# Finding and using anchor points

In this notebook, we show how to find anchor points based on your training set and how to use them to estimate the performance of new models in the test set.

## Preparing data

Loading packages

In [1]:
import numpy as np
import pickle
from sklearn.cluster import KMeans
from sklearn.metrics.pairwise import pairwise_distances
from irt import *
from utils import *

random_state = 42

The leaderboard dataset we will use is composed by six scenarios (sub-datasets):
1. TruthfulQA
1. GSM8K
1. Winogrande
1. ARC
1. HellaSwag
1. MMLU

MMLU is further divided into sub-scenarios (e.g., abstract algebra, anatomy, etc).

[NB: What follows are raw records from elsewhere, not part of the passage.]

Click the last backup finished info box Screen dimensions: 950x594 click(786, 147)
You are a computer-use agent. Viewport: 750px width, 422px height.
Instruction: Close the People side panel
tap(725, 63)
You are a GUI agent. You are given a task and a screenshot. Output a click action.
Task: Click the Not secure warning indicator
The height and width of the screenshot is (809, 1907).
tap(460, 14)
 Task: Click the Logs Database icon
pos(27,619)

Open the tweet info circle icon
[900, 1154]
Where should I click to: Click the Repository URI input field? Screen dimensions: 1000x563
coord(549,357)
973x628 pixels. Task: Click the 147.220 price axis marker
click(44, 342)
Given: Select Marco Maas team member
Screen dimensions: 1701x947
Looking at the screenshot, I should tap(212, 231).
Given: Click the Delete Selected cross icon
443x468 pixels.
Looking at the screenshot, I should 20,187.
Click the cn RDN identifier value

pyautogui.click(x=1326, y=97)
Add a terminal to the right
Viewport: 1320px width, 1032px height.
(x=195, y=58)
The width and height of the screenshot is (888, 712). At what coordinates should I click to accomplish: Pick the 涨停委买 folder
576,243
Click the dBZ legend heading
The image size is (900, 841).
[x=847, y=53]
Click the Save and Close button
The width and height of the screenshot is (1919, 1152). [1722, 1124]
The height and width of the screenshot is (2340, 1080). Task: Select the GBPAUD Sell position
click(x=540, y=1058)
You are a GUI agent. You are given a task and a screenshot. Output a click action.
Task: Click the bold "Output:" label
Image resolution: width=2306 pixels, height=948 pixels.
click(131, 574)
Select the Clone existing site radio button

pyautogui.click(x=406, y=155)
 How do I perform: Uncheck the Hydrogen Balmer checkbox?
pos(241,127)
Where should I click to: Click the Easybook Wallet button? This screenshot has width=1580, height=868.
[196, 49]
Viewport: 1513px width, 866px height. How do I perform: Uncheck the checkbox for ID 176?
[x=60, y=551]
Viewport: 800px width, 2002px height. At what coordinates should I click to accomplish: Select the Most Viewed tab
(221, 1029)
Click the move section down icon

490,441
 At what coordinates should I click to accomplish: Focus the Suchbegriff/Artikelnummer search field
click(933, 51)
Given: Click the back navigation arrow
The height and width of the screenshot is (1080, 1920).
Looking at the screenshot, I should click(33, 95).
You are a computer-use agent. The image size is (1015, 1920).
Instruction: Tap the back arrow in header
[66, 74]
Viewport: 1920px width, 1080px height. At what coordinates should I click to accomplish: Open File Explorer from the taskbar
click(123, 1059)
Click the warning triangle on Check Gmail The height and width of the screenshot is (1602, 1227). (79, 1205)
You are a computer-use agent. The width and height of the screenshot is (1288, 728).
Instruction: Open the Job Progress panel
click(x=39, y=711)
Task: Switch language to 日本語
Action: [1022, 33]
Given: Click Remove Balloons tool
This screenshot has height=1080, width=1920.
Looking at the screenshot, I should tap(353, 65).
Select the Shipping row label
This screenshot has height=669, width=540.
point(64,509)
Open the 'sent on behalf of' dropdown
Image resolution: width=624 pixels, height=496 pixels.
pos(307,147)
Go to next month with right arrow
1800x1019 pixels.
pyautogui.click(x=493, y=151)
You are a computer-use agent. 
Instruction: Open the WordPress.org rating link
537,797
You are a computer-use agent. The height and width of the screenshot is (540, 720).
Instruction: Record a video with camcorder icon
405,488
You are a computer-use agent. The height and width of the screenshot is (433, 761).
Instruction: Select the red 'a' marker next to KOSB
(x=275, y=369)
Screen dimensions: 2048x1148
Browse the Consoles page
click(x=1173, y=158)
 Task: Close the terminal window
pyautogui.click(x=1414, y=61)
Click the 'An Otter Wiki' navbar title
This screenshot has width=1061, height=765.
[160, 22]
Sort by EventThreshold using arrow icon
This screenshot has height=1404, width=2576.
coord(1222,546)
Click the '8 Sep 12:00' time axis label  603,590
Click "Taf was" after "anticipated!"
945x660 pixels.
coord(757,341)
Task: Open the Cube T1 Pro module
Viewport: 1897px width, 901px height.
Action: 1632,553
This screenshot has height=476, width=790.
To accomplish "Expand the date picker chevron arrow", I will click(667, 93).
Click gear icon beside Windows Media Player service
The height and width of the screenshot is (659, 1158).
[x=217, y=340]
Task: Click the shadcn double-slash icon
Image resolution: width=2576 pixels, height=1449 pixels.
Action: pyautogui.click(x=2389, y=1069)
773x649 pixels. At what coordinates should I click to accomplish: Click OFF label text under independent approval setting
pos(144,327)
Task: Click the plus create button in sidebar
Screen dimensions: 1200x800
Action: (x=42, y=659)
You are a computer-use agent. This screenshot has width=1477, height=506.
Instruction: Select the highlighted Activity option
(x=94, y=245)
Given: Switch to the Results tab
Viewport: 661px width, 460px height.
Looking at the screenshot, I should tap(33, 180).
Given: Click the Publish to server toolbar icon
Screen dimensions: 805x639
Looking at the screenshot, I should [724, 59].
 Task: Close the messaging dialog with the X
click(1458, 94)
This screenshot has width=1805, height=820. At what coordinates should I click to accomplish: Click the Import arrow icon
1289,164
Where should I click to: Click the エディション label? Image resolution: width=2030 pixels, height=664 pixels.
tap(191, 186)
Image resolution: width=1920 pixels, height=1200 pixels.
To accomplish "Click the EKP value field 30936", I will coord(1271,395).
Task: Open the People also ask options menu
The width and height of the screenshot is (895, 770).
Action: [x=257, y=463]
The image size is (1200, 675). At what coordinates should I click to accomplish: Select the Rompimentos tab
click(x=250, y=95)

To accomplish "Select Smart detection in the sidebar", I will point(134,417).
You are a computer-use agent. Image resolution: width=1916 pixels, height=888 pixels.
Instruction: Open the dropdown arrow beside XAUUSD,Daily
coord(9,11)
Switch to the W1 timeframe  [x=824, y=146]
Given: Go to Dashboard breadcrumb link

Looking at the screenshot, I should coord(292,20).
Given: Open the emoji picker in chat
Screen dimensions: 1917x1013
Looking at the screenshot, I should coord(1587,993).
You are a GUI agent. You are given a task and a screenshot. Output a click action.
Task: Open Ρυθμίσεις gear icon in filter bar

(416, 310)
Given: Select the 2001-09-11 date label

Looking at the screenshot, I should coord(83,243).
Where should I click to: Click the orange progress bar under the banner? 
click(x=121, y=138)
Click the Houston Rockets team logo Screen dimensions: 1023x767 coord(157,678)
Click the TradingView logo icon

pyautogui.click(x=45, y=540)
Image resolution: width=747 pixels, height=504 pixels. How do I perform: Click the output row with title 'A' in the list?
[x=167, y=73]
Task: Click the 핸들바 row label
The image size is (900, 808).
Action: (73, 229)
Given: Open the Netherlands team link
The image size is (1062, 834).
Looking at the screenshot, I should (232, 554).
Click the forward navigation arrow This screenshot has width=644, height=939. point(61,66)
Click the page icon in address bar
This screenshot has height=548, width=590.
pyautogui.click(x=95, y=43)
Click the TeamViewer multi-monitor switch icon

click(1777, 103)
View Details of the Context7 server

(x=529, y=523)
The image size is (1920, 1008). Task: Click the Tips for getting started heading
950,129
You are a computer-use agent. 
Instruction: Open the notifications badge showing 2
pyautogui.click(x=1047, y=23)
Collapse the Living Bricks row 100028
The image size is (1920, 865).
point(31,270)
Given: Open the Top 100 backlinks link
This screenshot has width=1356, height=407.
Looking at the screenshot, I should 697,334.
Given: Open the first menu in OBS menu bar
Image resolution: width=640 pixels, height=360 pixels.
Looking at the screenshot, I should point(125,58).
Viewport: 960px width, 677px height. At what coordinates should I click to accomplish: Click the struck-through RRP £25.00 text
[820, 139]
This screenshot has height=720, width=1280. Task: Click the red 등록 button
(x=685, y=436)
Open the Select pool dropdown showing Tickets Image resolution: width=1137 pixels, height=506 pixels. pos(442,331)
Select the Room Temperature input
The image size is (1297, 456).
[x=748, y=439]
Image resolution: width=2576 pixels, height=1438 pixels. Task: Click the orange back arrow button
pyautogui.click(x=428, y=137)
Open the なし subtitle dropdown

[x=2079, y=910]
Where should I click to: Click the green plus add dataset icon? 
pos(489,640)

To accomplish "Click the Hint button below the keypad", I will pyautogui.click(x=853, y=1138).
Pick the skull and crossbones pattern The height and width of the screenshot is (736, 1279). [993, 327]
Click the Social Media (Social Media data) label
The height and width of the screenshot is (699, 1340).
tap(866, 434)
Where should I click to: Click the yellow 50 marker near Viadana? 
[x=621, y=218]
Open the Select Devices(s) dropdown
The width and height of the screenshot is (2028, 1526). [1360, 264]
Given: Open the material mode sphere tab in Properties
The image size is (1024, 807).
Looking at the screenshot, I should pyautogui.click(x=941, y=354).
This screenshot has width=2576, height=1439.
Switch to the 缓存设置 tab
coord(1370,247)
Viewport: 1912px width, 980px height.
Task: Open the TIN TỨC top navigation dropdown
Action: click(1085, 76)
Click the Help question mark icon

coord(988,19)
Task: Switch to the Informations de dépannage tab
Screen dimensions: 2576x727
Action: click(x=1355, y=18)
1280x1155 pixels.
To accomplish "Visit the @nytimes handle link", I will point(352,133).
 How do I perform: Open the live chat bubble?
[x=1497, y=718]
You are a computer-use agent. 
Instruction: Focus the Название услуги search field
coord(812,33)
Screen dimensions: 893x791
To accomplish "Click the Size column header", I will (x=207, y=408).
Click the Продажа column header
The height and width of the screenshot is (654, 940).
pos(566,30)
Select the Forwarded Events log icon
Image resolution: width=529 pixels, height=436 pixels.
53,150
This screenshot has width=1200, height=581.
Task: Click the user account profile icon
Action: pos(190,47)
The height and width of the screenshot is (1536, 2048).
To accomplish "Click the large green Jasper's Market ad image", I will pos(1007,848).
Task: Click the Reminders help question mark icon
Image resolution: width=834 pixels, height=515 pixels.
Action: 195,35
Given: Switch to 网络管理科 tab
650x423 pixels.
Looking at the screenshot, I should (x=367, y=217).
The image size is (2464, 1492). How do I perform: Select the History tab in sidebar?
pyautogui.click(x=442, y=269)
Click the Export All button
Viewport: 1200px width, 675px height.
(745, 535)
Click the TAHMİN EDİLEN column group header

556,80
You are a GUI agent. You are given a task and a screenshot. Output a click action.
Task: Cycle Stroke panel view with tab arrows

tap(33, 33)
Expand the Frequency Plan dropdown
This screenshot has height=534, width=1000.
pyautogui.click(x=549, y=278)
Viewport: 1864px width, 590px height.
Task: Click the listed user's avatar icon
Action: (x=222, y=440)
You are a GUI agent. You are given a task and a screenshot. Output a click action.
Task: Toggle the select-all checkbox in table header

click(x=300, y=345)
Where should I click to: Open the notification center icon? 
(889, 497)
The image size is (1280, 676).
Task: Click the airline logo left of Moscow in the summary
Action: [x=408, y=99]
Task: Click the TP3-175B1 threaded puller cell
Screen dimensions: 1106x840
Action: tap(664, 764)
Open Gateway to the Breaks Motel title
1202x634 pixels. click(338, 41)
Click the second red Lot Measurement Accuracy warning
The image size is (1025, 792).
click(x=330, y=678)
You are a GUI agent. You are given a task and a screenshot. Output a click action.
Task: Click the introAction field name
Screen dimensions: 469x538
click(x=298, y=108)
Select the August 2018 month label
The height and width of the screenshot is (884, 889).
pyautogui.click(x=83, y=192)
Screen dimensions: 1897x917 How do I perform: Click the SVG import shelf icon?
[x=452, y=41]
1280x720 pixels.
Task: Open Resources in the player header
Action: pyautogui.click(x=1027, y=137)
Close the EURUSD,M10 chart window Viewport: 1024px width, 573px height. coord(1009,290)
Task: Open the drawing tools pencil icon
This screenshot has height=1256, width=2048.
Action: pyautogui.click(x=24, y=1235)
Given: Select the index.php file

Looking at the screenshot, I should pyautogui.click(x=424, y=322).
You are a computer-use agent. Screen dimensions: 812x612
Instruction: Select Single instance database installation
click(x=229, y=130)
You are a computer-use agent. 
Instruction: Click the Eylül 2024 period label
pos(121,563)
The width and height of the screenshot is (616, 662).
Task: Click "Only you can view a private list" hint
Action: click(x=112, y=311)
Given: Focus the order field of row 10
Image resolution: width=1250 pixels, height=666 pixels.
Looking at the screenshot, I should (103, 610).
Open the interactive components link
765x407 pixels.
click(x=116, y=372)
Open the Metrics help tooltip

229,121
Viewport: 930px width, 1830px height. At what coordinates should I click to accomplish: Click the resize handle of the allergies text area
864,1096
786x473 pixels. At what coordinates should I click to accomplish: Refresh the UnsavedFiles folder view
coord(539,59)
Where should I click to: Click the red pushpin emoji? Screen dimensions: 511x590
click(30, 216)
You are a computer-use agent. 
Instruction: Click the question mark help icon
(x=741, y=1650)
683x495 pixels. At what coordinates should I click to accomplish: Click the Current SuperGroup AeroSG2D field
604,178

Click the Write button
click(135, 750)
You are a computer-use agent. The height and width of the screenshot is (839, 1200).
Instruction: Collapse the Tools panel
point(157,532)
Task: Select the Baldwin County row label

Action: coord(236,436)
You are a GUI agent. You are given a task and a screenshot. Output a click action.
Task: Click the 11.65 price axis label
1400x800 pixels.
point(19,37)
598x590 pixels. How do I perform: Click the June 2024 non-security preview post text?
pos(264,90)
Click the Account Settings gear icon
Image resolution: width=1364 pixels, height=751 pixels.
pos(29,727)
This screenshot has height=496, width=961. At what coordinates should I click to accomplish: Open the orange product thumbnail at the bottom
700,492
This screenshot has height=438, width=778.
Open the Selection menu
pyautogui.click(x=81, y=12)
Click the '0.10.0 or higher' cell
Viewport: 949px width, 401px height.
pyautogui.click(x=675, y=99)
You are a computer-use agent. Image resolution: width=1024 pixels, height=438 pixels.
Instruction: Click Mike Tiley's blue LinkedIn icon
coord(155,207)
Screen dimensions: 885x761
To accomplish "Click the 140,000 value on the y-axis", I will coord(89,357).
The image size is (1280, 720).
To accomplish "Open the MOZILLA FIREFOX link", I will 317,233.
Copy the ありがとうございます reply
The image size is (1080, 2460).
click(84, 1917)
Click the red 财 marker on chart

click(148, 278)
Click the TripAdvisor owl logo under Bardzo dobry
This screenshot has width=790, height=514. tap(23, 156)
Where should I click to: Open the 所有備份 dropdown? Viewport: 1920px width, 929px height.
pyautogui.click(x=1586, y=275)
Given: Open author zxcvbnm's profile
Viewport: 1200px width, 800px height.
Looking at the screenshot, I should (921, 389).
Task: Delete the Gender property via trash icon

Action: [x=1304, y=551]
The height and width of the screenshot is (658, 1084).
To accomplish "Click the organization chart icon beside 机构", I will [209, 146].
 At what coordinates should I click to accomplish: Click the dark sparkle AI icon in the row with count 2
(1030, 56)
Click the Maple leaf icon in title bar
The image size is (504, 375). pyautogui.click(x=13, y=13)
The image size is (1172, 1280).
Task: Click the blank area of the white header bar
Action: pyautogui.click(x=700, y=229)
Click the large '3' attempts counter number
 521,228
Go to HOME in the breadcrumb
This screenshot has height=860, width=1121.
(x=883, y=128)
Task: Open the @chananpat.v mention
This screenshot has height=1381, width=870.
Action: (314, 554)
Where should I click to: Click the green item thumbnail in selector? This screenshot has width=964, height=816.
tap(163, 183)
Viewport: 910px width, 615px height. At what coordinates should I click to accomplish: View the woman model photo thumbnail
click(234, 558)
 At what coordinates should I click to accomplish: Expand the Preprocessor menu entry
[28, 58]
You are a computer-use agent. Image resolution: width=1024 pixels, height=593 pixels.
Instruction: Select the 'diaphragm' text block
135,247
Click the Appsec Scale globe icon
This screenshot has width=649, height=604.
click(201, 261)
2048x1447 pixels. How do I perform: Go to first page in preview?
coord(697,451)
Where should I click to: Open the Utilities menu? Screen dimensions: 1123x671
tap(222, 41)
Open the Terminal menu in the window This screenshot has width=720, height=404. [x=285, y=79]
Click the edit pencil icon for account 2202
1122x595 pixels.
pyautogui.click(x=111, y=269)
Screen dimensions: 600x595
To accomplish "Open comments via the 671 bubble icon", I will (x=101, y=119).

Let's check scenarios and sub-scenarios:

In [2]:
scenarios

{'harness_truthfulqa_mc_0': ['harness_truthfulqa_mc_0'],
 'gsm8k': ['harness_gsm8k_5'],
 'winogrande': ['harness_winogrande_5'],
 'arc': ['harness_arc_challenge_25'],
 'hellaswag': ['harness_hellaswag_10'],
 'mmlu': ['harness_hendrycksTest_abstract_algebra_5',
  'harness_hendrycksTest_anatomy_5',
  'harness_hendrycksTest_astronomy_5',
  'harness_hendrycksTest_business_ethics_5',
  'harness_hendrycksTest_clinical_knowledge_5',
  'harness_hendrycksTest_college_biology_5',
  'harness_hendrycksTest_college_chemistry_5',
  'harness_hendrycksTest_college_computer_science_5',
  'harness_hendrycksTest_college_mathematics_5',
  'harness_hendrycksTest_college_medicine_5',
  'harness_hendrycksTest_college_physics_5',
  'harness_hendrycksTest_computer_security_5',
  'harness_hendrycksTest_conceptual_physics_5',
  'harness_hendrycksTest_econometrics_5',
  'harness_hendrycksTest_electrical_engineering_5',
  'harness_hendrycksTest_elementary_mathematics_5',
  'harness_hendrycksTest_formal_logic_5',
 

Loading leaderboard data:

In [3]:
#with open('data/lb.pickle', 'rb') as handle:
#    data = pickle.load(handle)
with open('data/lb.pickle', 'rb') as handle:
    data = pickle.load(handle)

In this dataset, we have data from 395 models. Let's see the names of some of them below

In [4]:
len(data['models']),data['models'][:10]

(395,
 ['open-llm-leaderboard/details_zhengr__MixTAO-7Bx2-MoE-DPO',
  'open-llm-leaderboard/details_alignment-handbook__zephyr-7b-sft-full',
  'open-llm-leaderboard/details_rombodawg__Leaderboard-killer-MoE_4x7b',
  'open-llm-leaderboard/details_FelixChao__ExtremeDolphin-MoE',
  'open-llm-leaderboard/details_LoSboccacc__orthogonal-2x7B-base',
  'open-llm-leaderboard/details_moreh__MoMo-70B-lora-1.8.6-DPO',
  'open-llm-leaderboard/details_deepseek-ai__deepseek-moe-16b-base',
  'open-llm-leaderboard/details_Swisslex__Mixtral-Orca-v0.1',
  'open-llm-leaderboard/details_wang7776__Mistral-7B-Instruct-v0.2-sparsity-20',
  'open-llm-leaderboard/details_nfaheem__Marcoroni-7b-DPO-Merge'])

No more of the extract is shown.